Listing.
_ _ _
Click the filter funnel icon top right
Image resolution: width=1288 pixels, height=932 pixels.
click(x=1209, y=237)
_ _ _
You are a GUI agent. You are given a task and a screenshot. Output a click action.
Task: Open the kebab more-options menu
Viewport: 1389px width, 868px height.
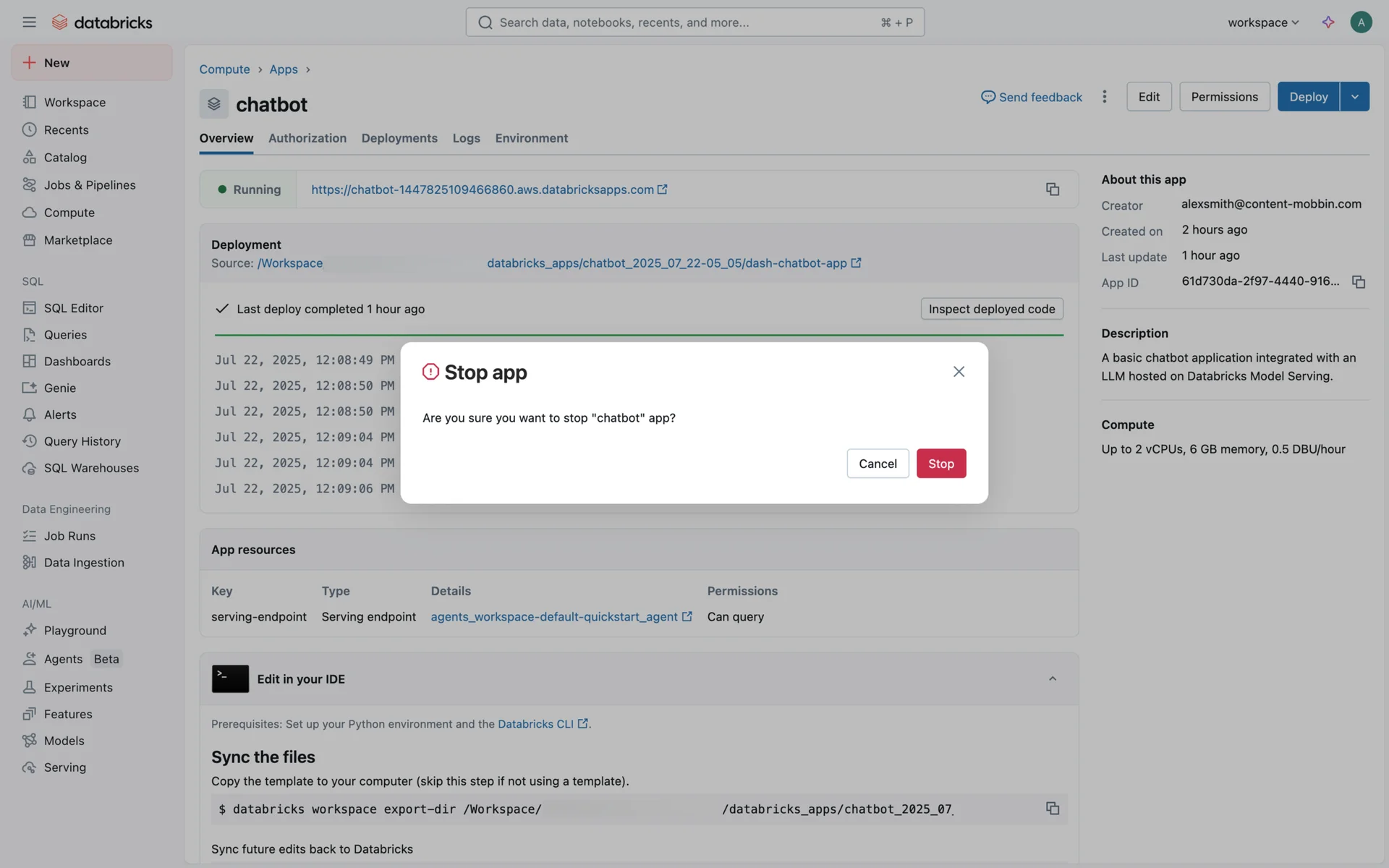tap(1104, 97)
_ _ _
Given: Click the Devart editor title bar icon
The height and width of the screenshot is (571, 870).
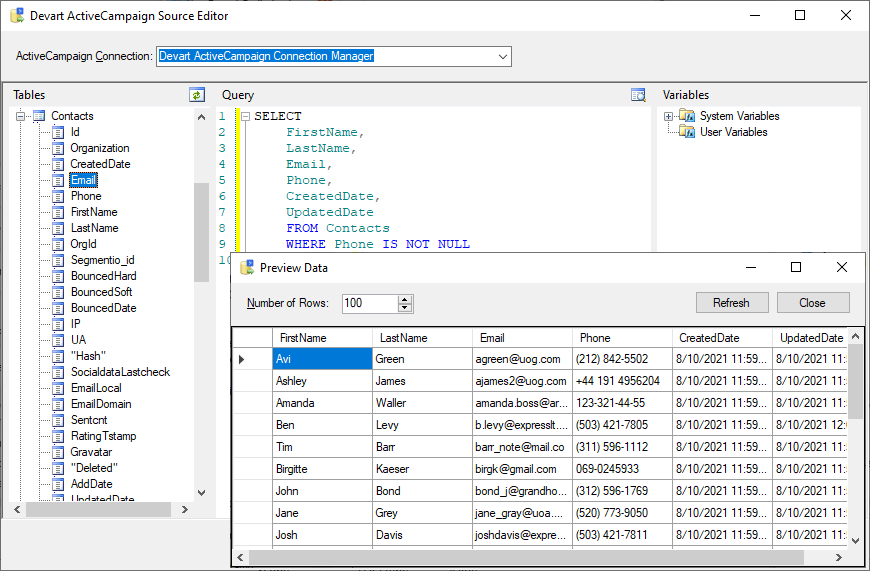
_ _ _
Job.
Arrange the part of the material that opens with the line containing "You are a GUI" and closes with the line containing "tap(1104, 97)", both lines included, as a JSON list of strings with one string per line and blank lines omitted. Leave the pictures out of the answer.

Output for this exercise.
[
  "You are a GUI agent. You are given a task and a screenshot. Output a click action.",
  "Task: Open the kebab more-options menu",
  "Viewport: 1389px width, 868px height.",
  "tap(1104, 97)"
]